MinIO Tiering Warning: Data Loss and Fault Tolerance Issues

Introduction

In the world of big data, storage solutions are the backbone of any architecture. As an expert solutions architect, I have relied on various storage solutions to ensure data integrity and availability. Recently, I discovered a critical flaw in MinIO's tiering feature, introduced in RELEASE.2022-11-10T18-20-21Z, that poses a significant risk to data integrity.
This feature is inspired by AWS S3 lifecycle transition

MinIO is very simple to use, which is why it is frequently chosen for testing purposes to simulate S3 in CI/CD pipelines.
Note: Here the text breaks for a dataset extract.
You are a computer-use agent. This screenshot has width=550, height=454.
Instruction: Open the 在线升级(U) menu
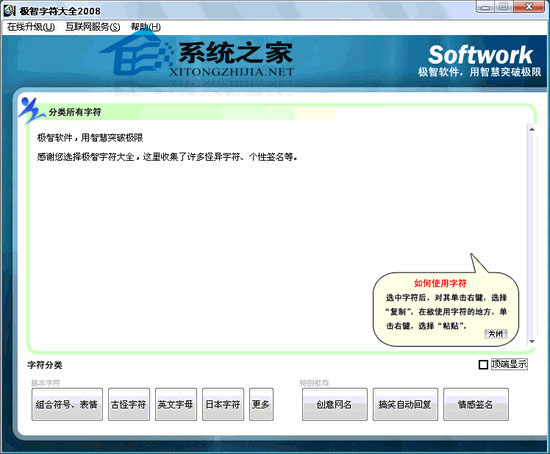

In these cases, data loss is not an issue. On the other hand, MinIO is also highly appreciated in on-premises environments for providing an S3 API that is very similar to AWS S3 and much simpler to set up than the alternative Ceph + Rados Gateway. In such cases, MinIO is often a critical part of the enterprise data lake and is operated with very high resilience and durability targets. Data loss is not tolerable.

Note: This is an ongoing investigation, and I have not received any insights from the MinIO team. However, I experienced the issue on a production cluster and was able to reproduce it in a test setup. Two different versions of MinIO were tested without success.

About tiering

Minio doc on ILM

Important Facts About the Tiering Feature:

Once tiering is configured, all requests must go to the unique hot tier.
Backend tier(s) cannot be used, even for read-replica purposes. Under the hood, MinIO uses UUIDs to name transitioned objects.
The hot tier holds the metadata of all objects (from all tiers). As such, there are no lookups to cold tiers on LIST requests. This is particularly powerful for on-premise setups, where one can have a small SSD cluster as the front tier and a large HDD cluster as the cold tier, achieving great performance.
The transition strategy is dictated by AWS algorithms, and transitions are made in daily batches starting at 00:00 UTC.
The transition delay cannot be shorter than one day.

More details about the philosophy around the tiering feature of Minio in github issue 18821

The Issue at Hand

MinIO's tiering feature was designed to optimize storage by transitioning objects between different storage classes. However, enabling this feature can lead to severe data loss. The root of the problem lies in the MinIO scanner's inability to repair metadata of transitioned objects. This flaw is akin to a lack of anti-entropy algorithm (hello Cassandra friends !), where data consistency cannot be repaired once compromised.

The Consequences

Without the ability to repair metadata, every outage or drive replacement risks losing quorum. Over time, this inevitably leads to data loss. For organizations relying on MinIO for critical data storage, this flaw could have catastrophic consequences.

Technical Details

To provide a comprehensive understanding, I will delve into the technical specifics of the issue as documented on GitHub (Issue #20559).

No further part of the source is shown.